Targeting Pathogenic Bacterial Proteins: An In-silico Study of Oxalic Acid from Curvularia pseudorobusta isolated from Distimake Dissectus (Jacq.) A.R. Simões & Staples.

Abstract

This study investigates the binding interactions of oxalic acid from Curvularia pseudorobusta isolated from       Distimake dissectus (Jacq.) A.R. Simões & Staples., against targeted bacterial proteins and compares these interactions to those of ampicillin which is used as a positive control. We have analysed protein structures from Lactobacillus, E. coli, Pseudomonas, and Bacillus species, viz., 4MKS, 5J9G, 7QLE, 1RX7, 1TLT, 1QJ8, 5OE3, 1EZM, 1IUV, 1NPC, 1AH7, and 1B90.

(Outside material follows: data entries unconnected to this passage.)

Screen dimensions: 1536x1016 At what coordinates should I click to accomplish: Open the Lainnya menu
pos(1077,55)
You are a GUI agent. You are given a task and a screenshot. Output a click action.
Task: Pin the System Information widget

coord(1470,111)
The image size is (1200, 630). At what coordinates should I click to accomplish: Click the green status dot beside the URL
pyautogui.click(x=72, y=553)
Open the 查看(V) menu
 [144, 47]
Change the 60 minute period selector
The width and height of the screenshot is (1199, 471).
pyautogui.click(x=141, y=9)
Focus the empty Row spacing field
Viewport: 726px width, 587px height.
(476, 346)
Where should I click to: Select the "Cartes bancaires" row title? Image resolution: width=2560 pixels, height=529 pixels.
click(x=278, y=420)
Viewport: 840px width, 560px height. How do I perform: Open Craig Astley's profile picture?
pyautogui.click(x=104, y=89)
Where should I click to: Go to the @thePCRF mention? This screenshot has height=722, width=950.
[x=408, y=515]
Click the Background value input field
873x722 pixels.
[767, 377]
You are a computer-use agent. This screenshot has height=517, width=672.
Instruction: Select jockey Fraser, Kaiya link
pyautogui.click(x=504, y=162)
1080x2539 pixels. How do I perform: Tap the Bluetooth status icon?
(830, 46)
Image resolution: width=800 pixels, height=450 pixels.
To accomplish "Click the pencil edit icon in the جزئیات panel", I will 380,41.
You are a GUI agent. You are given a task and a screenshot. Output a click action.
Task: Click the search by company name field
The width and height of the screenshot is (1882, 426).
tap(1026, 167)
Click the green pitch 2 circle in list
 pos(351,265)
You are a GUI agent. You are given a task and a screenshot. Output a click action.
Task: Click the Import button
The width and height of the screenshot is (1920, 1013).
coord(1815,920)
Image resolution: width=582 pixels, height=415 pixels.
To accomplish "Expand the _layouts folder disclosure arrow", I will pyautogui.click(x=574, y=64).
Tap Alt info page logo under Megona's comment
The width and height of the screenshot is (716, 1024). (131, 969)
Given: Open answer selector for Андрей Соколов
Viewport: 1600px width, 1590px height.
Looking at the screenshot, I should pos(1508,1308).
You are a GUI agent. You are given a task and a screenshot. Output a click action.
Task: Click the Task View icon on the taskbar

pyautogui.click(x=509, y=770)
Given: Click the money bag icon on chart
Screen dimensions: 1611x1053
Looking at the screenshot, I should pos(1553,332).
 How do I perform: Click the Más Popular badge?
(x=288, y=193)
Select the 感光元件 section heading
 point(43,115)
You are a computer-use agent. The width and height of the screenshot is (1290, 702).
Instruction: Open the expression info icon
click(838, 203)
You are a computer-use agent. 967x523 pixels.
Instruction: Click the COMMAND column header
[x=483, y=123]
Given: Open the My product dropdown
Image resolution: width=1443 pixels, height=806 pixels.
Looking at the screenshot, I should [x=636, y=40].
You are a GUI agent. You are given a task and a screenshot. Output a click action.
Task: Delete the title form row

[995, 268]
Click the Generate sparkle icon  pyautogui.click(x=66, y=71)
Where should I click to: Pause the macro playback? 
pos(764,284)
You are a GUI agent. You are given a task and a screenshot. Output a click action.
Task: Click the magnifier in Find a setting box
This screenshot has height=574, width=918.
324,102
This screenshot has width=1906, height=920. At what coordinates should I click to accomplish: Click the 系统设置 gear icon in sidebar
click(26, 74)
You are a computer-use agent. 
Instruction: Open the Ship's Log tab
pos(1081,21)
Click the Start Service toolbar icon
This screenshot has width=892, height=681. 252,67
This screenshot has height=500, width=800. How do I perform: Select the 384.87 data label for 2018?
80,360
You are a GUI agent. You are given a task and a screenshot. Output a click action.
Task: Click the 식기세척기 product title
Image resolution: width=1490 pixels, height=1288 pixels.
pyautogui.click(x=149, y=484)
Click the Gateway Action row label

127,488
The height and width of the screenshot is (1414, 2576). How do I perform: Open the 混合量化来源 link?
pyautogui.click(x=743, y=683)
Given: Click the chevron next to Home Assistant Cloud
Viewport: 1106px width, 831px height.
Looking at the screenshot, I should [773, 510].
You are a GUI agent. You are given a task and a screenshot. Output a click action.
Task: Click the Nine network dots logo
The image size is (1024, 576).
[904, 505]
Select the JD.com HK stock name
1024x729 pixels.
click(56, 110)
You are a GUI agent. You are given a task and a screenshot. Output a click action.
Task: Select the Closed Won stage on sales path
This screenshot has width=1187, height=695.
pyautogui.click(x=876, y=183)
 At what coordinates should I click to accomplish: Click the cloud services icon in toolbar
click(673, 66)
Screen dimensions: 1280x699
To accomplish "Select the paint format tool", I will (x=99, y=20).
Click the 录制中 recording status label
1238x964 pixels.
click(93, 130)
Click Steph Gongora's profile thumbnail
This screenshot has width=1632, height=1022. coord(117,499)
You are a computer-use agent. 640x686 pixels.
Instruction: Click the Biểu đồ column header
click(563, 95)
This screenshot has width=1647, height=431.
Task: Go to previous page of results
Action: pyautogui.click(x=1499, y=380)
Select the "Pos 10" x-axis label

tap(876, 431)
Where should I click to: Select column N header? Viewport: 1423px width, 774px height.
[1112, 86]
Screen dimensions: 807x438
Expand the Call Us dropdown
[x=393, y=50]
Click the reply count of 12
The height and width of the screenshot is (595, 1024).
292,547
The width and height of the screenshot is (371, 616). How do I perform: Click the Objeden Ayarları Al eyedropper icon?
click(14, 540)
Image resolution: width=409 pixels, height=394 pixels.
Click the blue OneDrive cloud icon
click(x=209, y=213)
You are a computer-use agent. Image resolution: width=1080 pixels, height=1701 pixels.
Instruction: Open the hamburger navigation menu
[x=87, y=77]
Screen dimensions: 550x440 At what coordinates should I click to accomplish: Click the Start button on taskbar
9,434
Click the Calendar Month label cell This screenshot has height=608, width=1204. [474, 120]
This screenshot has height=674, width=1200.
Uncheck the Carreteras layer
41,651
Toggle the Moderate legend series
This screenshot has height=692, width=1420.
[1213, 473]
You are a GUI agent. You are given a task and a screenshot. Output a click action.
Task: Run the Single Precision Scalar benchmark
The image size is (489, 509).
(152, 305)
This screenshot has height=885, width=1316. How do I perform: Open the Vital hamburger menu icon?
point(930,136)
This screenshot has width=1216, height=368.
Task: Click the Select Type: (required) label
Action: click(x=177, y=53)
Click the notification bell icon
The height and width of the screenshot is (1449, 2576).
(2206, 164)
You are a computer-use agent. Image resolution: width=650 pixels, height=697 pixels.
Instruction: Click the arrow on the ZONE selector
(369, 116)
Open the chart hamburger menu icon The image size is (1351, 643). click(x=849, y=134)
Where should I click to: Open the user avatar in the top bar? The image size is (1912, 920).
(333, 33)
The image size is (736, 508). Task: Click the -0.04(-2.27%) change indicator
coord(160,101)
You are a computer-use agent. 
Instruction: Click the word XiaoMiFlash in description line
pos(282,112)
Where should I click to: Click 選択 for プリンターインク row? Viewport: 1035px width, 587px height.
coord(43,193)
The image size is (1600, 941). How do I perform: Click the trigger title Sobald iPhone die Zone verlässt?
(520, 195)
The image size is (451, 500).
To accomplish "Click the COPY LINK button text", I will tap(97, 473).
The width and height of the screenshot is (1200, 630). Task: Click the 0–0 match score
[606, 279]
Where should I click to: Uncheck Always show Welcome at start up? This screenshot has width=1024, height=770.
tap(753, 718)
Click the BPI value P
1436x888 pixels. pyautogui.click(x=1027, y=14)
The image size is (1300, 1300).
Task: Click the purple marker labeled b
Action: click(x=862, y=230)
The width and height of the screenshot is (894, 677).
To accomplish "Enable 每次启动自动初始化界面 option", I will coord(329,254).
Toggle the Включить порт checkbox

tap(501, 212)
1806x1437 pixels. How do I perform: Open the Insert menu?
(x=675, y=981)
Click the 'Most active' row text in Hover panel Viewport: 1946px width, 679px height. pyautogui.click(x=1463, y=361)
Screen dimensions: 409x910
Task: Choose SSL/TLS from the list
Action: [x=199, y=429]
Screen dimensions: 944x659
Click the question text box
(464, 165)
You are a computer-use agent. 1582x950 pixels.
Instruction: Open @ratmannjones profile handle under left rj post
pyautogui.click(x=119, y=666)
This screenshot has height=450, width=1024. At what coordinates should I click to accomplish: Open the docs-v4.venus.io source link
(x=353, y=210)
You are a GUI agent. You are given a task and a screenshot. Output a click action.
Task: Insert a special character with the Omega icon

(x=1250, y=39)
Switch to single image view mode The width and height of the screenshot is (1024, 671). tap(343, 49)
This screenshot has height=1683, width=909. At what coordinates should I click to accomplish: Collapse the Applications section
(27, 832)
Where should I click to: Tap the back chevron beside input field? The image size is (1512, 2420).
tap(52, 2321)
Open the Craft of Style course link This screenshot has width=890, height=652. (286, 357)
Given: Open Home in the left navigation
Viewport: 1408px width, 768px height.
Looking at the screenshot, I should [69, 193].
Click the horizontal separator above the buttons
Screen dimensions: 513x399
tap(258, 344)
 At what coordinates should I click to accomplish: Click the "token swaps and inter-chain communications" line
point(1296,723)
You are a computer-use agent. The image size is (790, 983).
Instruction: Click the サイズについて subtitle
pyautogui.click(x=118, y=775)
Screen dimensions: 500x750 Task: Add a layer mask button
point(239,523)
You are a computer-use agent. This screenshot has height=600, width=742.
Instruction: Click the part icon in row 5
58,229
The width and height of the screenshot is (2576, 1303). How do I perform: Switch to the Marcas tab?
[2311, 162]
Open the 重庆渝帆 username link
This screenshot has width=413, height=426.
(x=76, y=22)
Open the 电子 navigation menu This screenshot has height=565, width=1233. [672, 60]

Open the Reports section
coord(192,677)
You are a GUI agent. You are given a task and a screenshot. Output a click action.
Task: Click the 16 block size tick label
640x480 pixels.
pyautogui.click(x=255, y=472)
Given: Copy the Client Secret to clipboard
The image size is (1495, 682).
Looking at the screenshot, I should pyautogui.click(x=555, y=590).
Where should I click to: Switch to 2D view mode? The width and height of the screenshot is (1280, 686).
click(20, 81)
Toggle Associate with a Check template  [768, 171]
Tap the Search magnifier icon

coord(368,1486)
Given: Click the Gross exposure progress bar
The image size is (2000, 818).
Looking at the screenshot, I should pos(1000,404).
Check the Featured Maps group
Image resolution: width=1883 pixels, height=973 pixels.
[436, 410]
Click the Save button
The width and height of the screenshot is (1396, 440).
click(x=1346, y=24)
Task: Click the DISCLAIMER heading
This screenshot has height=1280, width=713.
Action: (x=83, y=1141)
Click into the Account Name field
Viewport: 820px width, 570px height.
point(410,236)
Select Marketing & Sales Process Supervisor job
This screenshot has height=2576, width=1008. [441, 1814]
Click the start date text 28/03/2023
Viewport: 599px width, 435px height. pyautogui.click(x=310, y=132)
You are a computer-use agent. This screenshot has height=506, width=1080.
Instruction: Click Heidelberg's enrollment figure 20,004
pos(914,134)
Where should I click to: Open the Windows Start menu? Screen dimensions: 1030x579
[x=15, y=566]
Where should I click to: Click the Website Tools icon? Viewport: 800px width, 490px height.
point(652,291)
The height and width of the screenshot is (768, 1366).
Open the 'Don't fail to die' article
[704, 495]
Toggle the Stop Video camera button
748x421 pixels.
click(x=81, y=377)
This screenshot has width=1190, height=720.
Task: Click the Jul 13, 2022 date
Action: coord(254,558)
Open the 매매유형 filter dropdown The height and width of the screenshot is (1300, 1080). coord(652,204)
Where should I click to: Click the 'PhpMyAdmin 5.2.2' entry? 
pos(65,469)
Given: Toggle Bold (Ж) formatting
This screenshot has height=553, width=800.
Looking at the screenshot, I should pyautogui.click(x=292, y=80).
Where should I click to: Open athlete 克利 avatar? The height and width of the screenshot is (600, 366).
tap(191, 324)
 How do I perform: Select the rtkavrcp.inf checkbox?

Oxalic acid exhibited variable binding affinities across different proteins. In Lactobacillus, affinities ranged from +2.59 to -4.54 kcal/mol, with dissociation constants from 9.20 mM to 468.58 µM. In E. coli, affinities ranged from -1.19 to -4.76 kcal/mol, with constants between 134.36 mM and 325.36 µM. For Pseudomonas, affinities varied from -1.13 to -7.67 kcal/mol, with constants ranging from 148.88 mM to 2.38 µM. In Bacillus, affinities ranged from -0.27 to -7.67 kcal/mol, with constants from 9.50 mM to 629.86 mM. Ampicillin showed consistently high binding affinities across all proteins, with values from -1.19 to -9.65 kcal/mol and dissociation constants ranging from 1.68 µM to 84.89 nM. The variability in oxalic acid’s binding affinities highlights its potential as a selective therapeutic agent. These findings provide insights into oxalic acid’s molecular interactions and its comparative efficacy to ampicillin, offering guidance for future drug development and microbial treatment strategies.